The accelerometer first debuted in the iPhone and iPod touch, and this is the first time it's been available in the iPod nano.
It essentially means that the iPod can work out which way up it is. Turn the iPod on its side while you're playing music and the display automatically changes to Cover View mode, so you can flick through your album covers using the click wheel. Videos also play in landscape mode by default, which suits them well.
The accelerometer can also be used in iPod games, and you can try it out in the included Maze, in which you have to guild a ball through a maze by tilting the iPod. It's neat, and Apple has added a number of new games to the iTunes Store, including Spore Origins, but the games on the nano with its smaller screen aren't a patch on what's possible on its older brother, the iPod touch.
Shake to shuffle
A more practical benefit of the accelerometer is the new 'Shake to shuffle' feature. While you're playing a song you simply give the iPod nano a meaningful shake and it shuffles to a different song in your music library.
And yes, before the joggers amongst you start getting irate, you can turn this feature off if you like, or you can simply switch the Hold switch on and the Shake feature is disabled. It's a neat little trick if you're sat at your desk listening to your iPod, but we found it less useful while walking with the iPod in your pocket, and also draws attention to you in public places where you might not want to advertise the fact that you've got an iPod.
A discreet button on the earphone cord, which features on the iPhone, is a more practical solution.
We were also disappointed that you can't change the function of the Shake – we'd have found it more useful if it had simply skipped to the next track in a playlist rather than shuffle amongst your whole music library each time, especially since the introduction of Genius (more on that later) means everybody will be using playlists more often than before.
As it stands there's no way to change what a Shake does in the iPod's settings and Steve Jobs' legendary reality distortion field isn't going to work on us here. Like the Cover Flow view, where you can flip through album artwork to browse, Shake to shuffle is really just a gimmick you use to impress your non-iPod nano owning friends, rather than something really useful you'll use much.
The new Genius feature however is really quite clever. It uses Apple's huge database of iTunes owners music libraries and playlists to work out what songs go well together in a playlist.

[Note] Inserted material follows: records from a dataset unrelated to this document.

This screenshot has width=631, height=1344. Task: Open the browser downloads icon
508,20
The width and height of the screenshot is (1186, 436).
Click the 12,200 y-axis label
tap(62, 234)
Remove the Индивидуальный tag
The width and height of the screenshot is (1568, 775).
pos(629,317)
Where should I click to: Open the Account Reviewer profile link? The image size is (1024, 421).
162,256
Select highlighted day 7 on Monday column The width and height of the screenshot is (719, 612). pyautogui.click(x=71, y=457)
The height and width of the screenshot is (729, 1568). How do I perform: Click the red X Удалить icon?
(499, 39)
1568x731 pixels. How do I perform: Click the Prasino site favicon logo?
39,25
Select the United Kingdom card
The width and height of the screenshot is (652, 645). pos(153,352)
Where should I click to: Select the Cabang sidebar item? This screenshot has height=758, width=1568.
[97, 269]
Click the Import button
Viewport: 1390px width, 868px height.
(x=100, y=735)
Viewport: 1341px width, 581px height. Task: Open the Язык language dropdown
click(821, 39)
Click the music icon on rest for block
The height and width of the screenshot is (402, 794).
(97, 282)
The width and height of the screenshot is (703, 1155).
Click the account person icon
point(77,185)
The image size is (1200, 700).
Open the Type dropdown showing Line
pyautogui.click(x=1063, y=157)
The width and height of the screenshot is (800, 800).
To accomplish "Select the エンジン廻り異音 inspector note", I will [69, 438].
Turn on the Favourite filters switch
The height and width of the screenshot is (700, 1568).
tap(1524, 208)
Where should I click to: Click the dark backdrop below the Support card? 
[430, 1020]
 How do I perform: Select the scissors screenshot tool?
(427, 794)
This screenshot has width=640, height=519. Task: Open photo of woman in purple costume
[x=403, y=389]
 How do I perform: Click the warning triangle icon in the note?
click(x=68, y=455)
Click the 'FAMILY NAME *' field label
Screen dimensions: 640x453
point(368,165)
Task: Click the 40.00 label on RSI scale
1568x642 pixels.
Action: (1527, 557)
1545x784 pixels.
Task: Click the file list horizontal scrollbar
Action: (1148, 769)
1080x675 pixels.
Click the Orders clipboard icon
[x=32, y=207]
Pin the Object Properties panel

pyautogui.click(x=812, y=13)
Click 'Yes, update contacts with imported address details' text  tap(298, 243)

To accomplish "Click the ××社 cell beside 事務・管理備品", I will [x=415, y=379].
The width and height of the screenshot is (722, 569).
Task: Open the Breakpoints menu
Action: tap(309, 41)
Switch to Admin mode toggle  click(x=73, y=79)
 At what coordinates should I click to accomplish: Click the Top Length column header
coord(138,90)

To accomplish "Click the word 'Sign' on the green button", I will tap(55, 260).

Once you've activated Genius on your iPod (for which it needs to be connected to iTunes) you simply select a song on your iPod, hold down the centre button and select Start Genius. Your iPod instantly creates a Genius playlist of 25 songs from your music library that it thinks fit well with your chosen song.
If you don't like the look of your playlist you can ask Genius to have another go at it by selecting Refresh. If you're happy with the list then click Save and you've got a permanent copy of your playlist. Genius is a simple concept, but the simplicity belies its power.
You'll find you really will start rediscovering parts of your music collection you haven't listened to in years.
Solid battery performance
Before we finish it's worth noting that when it comes to battery life Apple has dropped the video playback time from five hours to four. This will be because of the larger screen, but music playback time stays at 24 hours. As usual for Apple's estimates we obtained the same results in our tests.
So that, in a nutshell, is the new iPod nano. Some people might buy one because it now comes in pink, some people might buy one because of its new shake to shuffle feature, but you shouldn't be swayed by such trifles.
What makes the new iPod nano a winner is the larger screen size, Genius playlists and the new accelerometer based games, and for us, those are reasons enough.